Solving the first division expression given in the above problem is as follows:

$ \text{I}=\dfrac{3}{4}\div \dfrac{5}{6} $

To solve the above division we will remove the division sign and in place of it put multiply sign along with that we reciprocate the fraction written after division sign i.e. $ \left( \dfrac{5}{6} \right) $ so applying this method in the above equation we get,

$ \text{I}=\dfrac{3}{4}\div \dfrac{5}{6} $

$ \Rightarrow \text{I}=\dfrac{3}{4}\times \dfrac{6}{5} $

$ \Rightarrow \text{I}=\dfrac{18}{20} $

The numerator and denominator of the above fraction is divisible by 2 so dividing 2 in numerator and denominator of the above fraction we get,

$ \text{I}=\dfrac{9}{10} $

Hence, we have got the solution of (I) is $ \dfrac{9}{10} $ .
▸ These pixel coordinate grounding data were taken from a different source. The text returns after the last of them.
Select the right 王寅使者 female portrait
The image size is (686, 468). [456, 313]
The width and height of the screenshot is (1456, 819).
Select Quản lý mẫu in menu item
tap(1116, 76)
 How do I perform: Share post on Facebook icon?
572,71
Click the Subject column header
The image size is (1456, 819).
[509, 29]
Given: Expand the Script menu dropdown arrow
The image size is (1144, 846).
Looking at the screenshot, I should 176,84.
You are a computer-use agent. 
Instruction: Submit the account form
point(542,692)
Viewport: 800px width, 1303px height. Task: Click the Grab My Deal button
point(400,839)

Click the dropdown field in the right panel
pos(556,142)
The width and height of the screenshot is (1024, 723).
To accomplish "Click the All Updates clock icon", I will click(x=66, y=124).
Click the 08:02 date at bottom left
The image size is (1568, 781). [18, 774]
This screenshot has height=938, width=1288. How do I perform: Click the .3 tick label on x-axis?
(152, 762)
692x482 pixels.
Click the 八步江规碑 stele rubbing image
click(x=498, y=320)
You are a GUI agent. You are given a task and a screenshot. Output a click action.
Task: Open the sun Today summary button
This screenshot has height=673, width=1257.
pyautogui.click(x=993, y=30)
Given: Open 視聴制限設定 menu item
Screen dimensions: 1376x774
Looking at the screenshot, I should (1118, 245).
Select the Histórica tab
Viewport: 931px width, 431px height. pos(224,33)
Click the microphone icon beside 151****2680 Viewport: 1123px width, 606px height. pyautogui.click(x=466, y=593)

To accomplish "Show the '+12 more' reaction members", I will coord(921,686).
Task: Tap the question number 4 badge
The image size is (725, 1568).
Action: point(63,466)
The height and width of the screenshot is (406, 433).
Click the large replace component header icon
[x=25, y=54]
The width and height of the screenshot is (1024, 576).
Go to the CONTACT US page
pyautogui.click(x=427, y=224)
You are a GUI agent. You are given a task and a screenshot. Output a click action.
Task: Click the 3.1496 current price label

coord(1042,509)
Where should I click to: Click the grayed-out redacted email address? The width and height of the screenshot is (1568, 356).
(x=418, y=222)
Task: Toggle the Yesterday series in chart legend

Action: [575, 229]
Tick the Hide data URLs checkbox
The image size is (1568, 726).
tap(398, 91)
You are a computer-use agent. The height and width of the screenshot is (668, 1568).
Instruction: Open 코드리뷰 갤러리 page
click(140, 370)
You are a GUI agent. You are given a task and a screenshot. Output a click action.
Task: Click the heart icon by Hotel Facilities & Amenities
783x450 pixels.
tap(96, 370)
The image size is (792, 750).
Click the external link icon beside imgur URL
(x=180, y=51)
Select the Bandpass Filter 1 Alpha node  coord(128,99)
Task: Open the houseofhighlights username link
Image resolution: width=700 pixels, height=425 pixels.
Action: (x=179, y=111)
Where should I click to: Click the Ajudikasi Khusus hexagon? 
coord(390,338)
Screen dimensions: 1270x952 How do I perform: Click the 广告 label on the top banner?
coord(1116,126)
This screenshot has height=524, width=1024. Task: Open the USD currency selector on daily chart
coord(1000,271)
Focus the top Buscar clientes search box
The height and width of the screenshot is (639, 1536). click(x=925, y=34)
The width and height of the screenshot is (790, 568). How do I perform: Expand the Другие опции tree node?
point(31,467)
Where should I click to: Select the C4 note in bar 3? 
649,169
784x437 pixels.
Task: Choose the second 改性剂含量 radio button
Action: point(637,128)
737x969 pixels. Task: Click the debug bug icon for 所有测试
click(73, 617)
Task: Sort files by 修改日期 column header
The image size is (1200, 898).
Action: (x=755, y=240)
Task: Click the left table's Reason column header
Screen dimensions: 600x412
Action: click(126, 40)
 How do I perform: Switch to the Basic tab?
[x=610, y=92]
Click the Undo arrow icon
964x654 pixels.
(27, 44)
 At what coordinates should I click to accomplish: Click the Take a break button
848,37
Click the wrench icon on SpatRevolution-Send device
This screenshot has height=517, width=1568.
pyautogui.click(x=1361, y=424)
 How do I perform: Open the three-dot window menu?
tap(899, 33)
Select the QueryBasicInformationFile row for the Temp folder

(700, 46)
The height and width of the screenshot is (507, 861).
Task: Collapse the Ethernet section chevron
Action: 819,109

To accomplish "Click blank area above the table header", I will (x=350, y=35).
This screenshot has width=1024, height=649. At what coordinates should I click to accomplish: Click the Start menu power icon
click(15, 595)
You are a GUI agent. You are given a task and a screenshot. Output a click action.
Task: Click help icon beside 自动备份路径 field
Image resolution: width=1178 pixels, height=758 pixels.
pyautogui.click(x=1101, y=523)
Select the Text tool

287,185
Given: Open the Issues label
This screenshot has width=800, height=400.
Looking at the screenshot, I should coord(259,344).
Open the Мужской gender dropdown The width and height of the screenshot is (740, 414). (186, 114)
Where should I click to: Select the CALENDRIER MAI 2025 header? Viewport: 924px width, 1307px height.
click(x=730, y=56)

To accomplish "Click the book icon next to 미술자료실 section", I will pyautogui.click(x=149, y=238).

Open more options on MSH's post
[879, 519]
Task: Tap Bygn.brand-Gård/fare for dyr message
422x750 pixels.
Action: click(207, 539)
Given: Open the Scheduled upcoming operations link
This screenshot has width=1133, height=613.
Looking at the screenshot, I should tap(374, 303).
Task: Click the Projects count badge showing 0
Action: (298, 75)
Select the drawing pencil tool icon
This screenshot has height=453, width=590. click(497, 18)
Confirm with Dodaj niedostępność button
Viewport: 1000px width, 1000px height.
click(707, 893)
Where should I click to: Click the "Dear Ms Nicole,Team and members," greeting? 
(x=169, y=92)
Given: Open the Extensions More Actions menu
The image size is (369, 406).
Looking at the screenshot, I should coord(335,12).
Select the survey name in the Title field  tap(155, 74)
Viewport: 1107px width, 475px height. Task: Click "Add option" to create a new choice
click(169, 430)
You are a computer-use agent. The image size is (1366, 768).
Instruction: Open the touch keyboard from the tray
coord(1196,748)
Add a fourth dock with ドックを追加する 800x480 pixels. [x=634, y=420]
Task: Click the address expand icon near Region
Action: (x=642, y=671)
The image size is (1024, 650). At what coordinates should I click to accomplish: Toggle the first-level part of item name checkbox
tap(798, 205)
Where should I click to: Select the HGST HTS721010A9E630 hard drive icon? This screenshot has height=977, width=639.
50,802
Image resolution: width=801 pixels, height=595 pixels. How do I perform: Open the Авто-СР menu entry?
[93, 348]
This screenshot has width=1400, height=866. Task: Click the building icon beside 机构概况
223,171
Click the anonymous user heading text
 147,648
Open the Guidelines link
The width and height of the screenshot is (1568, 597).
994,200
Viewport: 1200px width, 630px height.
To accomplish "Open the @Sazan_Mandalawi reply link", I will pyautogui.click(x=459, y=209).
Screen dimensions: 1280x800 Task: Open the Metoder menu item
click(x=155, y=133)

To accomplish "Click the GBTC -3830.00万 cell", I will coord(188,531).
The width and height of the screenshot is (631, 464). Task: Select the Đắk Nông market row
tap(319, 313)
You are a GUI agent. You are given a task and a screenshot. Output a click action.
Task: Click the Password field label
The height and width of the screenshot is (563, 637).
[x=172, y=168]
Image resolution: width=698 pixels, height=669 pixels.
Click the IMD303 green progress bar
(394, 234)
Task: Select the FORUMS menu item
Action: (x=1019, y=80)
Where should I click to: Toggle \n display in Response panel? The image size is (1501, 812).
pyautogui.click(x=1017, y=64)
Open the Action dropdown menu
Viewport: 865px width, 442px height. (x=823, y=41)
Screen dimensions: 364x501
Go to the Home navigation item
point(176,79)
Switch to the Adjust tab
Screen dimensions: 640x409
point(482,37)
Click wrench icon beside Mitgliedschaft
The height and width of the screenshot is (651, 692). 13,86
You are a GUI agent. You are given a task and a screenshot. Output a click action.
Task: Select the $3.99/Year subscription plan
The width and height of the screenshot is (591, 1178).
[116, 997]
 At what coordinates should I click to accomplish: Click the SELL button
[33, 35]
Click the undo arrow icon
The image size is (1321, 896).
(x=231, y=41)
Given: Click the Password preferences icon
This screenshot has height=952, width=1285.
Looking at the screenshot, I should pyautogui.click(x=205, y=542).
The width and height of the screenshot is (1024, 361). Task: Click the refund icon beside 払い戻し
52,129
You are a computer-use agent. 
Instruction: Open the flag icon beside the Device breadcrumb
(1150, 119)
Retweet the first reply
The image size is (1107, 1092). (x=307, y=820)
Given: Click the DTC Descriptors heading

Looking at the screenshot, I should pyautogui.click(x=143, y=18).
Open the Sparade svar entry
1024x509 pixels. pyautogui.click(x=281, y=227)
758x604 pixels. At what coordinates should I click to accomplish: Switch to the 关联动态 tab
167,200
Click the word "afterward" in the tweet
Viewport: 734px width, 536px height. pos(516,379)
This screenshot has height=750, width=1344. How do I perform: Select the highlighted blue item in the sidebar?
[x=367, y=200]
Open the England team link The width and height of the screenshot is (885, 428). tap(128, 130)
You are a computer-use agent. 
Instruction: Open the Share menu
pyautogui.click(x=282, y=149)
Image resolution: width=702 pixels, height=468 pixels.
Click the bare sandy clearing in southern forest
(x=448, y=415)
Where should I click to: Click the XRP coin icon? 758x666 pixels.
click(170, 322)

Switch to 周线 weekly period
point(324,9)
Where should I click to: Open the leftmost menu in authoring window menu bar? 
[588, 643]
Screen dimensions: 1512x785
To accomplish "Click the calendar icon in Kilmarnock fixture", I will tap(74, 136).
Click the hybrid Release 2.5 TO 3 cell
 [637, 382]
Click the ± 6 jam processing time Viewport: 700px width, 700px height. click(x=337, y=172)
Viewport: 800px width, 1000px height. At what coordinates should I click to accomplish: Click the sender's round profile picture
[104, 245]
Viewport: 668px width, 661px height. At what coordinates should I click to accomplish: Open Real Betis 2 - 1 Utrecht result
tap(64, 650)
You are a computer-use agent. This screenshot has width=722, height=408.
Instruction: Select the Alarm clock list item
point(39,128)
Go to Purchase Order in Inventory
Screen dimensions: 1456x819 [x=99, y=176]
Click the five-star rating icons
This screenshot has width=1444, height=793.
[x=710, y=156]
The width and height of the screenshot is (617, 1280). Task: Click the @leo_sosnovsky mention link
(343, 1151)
Solving the second division expression given in the above problem we get,

$ \text{II}=3\div \left[ \left( 4\div 5 \right)\div 6 \right] $

Rewriting the above equation we get,

$ \text{II}=3\div \left[ \left( \dfrac{4}{5} \right)\div 6 \right] $

We are going to substitute multiplication sign in place of division written in the bracket and reciprocate 6 we get,

$ \text{II}=3\div \left[ \left( \dfrac{4}{5} \right)\times \dfrac{1}{6} \right] $

Multiplying the expression written in the bracket we get,

$ \text{II}=3\div \left[ \dfrac{4}{30} \right] $

Again substituting multiplication sign in place of division sign and then reciprocate $ \dfrac{4}{30} $ we get,

$ \begin{align}

& \text{II}=3\times \left[ \dfrac{30}{4} \right] \\

& \Rightarrow \text{II}=\dfrac{90}{4} \\

\end{align} $

Dividing 2 in the numerator and denominator of the above fraction we get,

$ \text{II}=\dfrac{45}{2} $

Hence, the solution of part (II) is $ \dfrac{45}{2} $ .

Solving the third division expression given in the above problem is:

$ III=\left[ 3\div \left( 4\div 5 \right) \right]\div 6 $

Rewriting the above division expression we get,

$ III=\left[ 3\div \left( \dfrac{4}{5} \right) \right]\div 6 $

Substituting multiplication sign in place of division sign written in the bracket followed by reciprocal of $ \dfrac{4}{5} $ we get,

$ \begin{align}

& III=\left[ 3\times \left( \dfrac{5}{4} \right) \right]\div 6 \\

& \Rightarrow III=\left[ \dfrac{15}{4} \right]\div 6 \\

\end{align} $

Substituting multiplication sign in place of division sign and reciprocate 6 we get,

$ \begin{align}

& III=\left[ \dfrac{15}{4} \right]\times \dfrac{1}{6} \\

& \Rightarrow III=\dfrac{15}{24} \\

\end{align} $

Dividing 3 in the numerator and denominator of the above fraction we get,

$ III=\dfrac{5}{8} $

Solving the fourth division expression given in the above problem is:

$ IV=3\div 4\left( 5\div 6 \right) $

Rewriting the above equation we get,

$ IV=3\div 4\left( \dfrac{5}{6} \right) $

Multiplying 4 by $ \dfrac{5}{6} $ we get,

$ IV=3\div \left( \dfrac{20}{6} \right) $

Substituting multiplication sign in place of division sign followed by taking reciprocal of $ \dfrac{20}{6} $ we get,

$ \begin{align}

& IV=3\times \left( \dfrac{6}{20} \right) \\

& \Rightarrow IV=\dfrac{18}{20} \\

\end{align} $

Dividing 2 by numerator and denominator of the above fraction we get,

$ IV=\dfrac{9}{10} $

Now, comparing the parts I, II, III and IV we have found that I and IV are equal.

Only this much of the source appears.